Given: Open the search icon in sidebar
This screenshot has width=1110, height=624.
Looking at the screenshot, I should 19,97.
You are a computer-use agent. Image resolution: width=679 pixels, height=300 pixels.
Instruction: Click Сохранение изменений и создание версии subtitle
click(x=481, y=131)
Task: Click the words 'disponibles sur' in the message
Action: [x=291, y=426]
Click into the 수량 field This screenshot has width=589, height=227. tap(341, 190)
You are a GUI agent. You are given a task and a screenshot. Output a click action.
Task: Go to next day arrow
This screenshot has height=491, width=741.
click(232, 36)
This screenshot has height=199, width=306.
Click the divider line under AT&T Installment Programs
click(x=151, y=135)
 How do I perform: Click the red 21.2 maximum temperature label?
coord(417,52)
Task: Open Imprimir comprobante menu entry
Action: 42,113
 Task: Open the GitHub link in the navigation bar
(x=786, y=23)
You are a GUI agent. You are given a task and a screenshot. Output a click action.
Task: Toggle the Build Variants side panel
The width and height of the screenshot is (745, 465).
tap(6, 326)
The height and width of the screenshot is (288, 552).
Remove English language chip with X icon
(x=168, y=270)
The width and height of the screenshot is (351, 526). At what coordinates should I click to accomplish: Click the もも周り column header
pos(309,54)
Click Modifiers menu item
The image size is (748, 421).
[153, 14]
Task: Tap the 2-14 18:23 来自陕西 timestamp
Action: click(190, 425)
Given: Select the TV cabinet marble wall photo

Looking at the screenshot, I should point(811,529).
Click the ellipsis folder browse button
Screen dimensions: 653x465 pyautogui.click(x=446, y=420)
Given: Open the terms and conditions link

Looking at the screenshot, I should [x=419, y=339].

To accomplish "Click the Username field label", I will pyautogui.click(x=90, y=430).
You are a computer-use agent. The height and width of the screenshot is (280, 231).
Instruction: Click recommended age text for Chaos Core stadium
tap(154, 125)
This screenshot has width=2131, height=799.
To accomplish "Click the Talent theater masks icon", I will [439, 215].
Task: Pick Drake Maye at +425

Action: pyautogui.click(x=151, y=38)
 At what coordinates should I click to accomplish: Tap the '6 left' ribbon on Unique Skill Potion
════════════════
Work order — Write an exact transcription of every entry above.

Problem solution —
Given: Open the search icon in sidebar
This screenshot has width=1110, height=624.
Looking at the screenshot, I should 19,97.
You are a computer-use agent. Image resolution: width=679 pixels, height=300 pixels.
Instruction: Click Сохранение изменений и создание версии subtitle
click(x=481, y=131)
Task: Click the words 'disponibles sur' in the message
Action: [x=291, y=426]
Click into the 수량 field This screenshot has width=589, height=227. tap(341, 190)
You are a GUI agent. You are given a task and a screenshot. Output a click action.
Task: Go to next day arrow
This screenshot has height=491, width=741.
click(232, 36)
This screenshot has height=199, width=306.
Click the divider line under AT&T Installment Programs
click(x=151, y=135)
 How do I perform: Click the red 21.2 maximum temperature label?
coord(417,52)
Task: Open Imprimir comprobante menu entry
Action: 42,113
 Task: Open the GitHub link in the navigation bar
(x=786, y=23)
You are a GUI agent. You are given a task and a screenshot. Output a click action.
Task: Toggle the Build Variants side panel
The width and height of the screenshot is (745, 465).
tap(6, 326)
The height and width of the screenshot is (288, 552).
Remove English language chip with X icon
(x=168, y=270)
The width and height of the screenshot is (351, 526). At what coordinates should I click to accomplish: Click the もも周り column header
pos(309,54)
Click Modifiers menu item
The image size is (748, 421).
[153, 14]
Task: Tap the 2-14 18:23 来自陕西 timestamp
Action: click(190, 425)
Given: Select the TV cabinet marble wall photo

Looking at the screenshot, I should point(811,529).
Click the ellipsis folder browse button
Screen dimensions: 653x465 pyautogui.click(x=446, y=420)
Given: Open the terms and conditions link

Looking at the screenshot, I should [x=419, y=339].

To accomplish "Click the Username field label", I will pyautogui.click(x=90, y=430).
You are a computer-use agent. The height and width of the screenshot is (280, 231).
Instruction: Click recommended age text for Chaos Core stadium
tap(154, 125)
This screenshot has width=2131, height=799.
To accomplish "Click the Talent theater masks icon", I will [439, 215].
Task: Pick Drake Maye at +425

Action: pyautogui.click(x=151, y=38)
 At what coordinates should I click to accomplish: Tap the '6 left' ribbon on Unique Skill Potion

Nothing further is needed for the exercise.